Connecting the Outlier

A novel uses multiple plot lines for a number of purposes. A subplot might provide periodic breaks in the main plot’s momentum to keep a reader hanging in suspense at the end of chapters. It might contain a principal character whose influence becomes important later. However unaligned the plot lines are as the book develops, readers expect that they will converge at some point.

What happens, though, if one plot line seems irrelevant or, worse, less engaging than the other? The lead character of the plot line might be fully in command of its unfolding events. As the book develops, readers clearly see how it connects to the main story. Yet every time we turn to it, the reading feels like a chore. It’s just not as interesting.

One way to enhance it is obvious: change its plot events to become more exciting. Is that always the right course, though? If the events become too interesting, they will distract from the drive of the main plot. A better choice may be changing the main supporting character in the subplot. In most cases, you can’t change the main character, because they are playing a designated role. Often, that is the President or other leading light whose main purpose is to increase the stakes of the main plot. A supporting character does not have that burden, which makes their purpose more flexible.

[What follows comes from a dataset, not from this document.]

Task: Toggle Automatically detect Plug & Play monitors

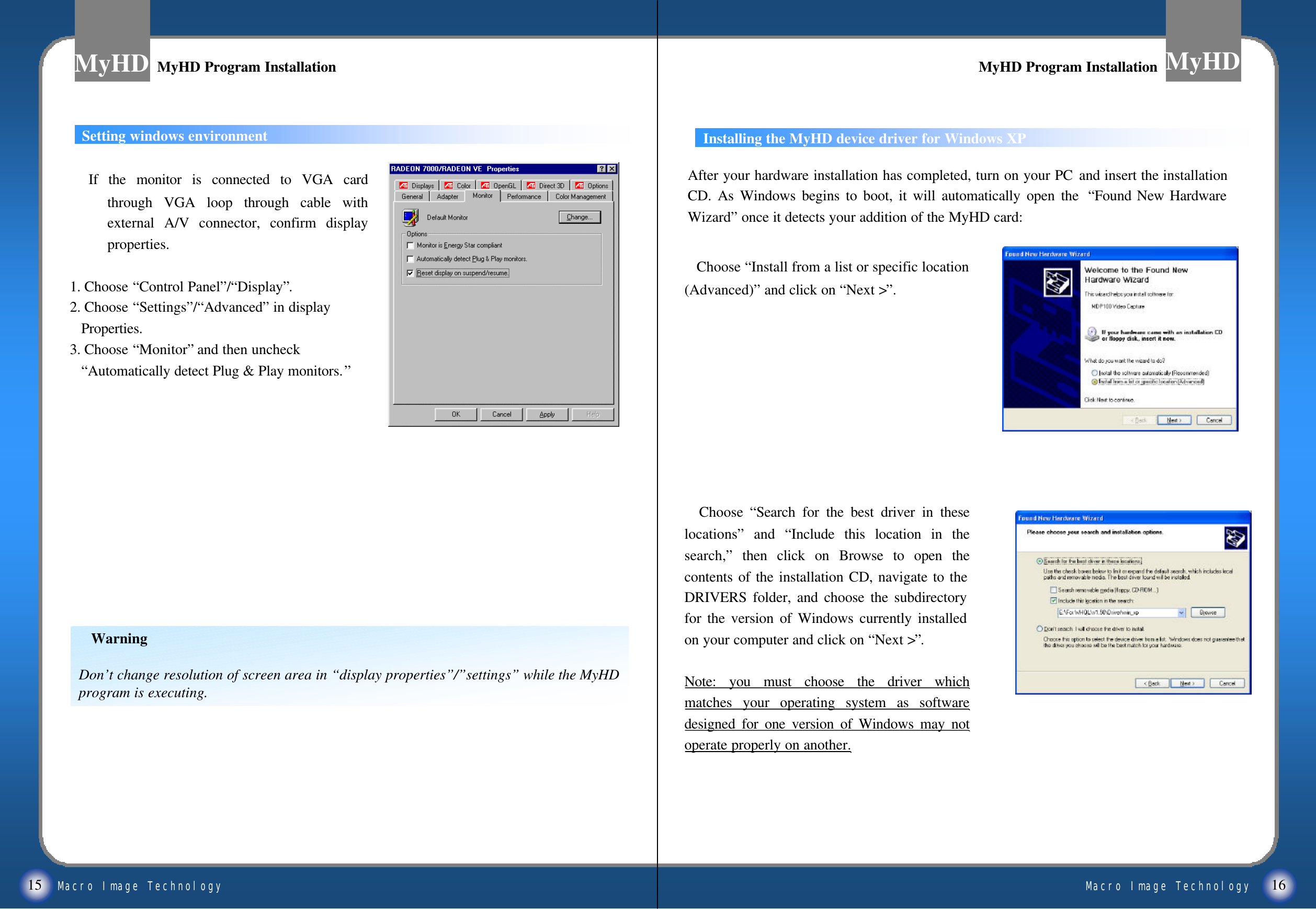Action: (x=410, y=259)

The change in character offers many choices, depending on how you want to make the plot line merge with the main plot. What would most effectively accomplish the goal? A strong link to a character in the main plot, either on the good or villainous side. A go-between, if you will. For instance, Karen is not afraid to speak her mind to the President, but she also has an itch for Lee, the leader of the main plot, dating back to college. Even better, she is secretly working with Murgatroyd on their devilish designs.

Since such an addition means changing the purpose of the subplot’s chief supporting character, that will likely entail writing entirely new subplot scenes. But is that really a problem? The subplot is dull now. What you will find is that because you know how the new supporting character connects with the main plot, the direction of the subplot will change so that its interplay with the main plot is stronger. Now the reader turns to the subplot with a heightened awareness that somehow, pretty soon, its relevance to the main story will be revealed.

Exercise: It is important in choosing the right supporting character that they create conflict within the subplot. That is still where they will be spending the most time. You can alter the topics that are being fought over to tilt toward the main plot, however obliquely, or position the character—say, as a tech whiz when the main plot is tech-oriented—so the connection is implicit.

“All great artists draw from the same resource: the human heart, which tells us that we are all more alike than we are unalike.”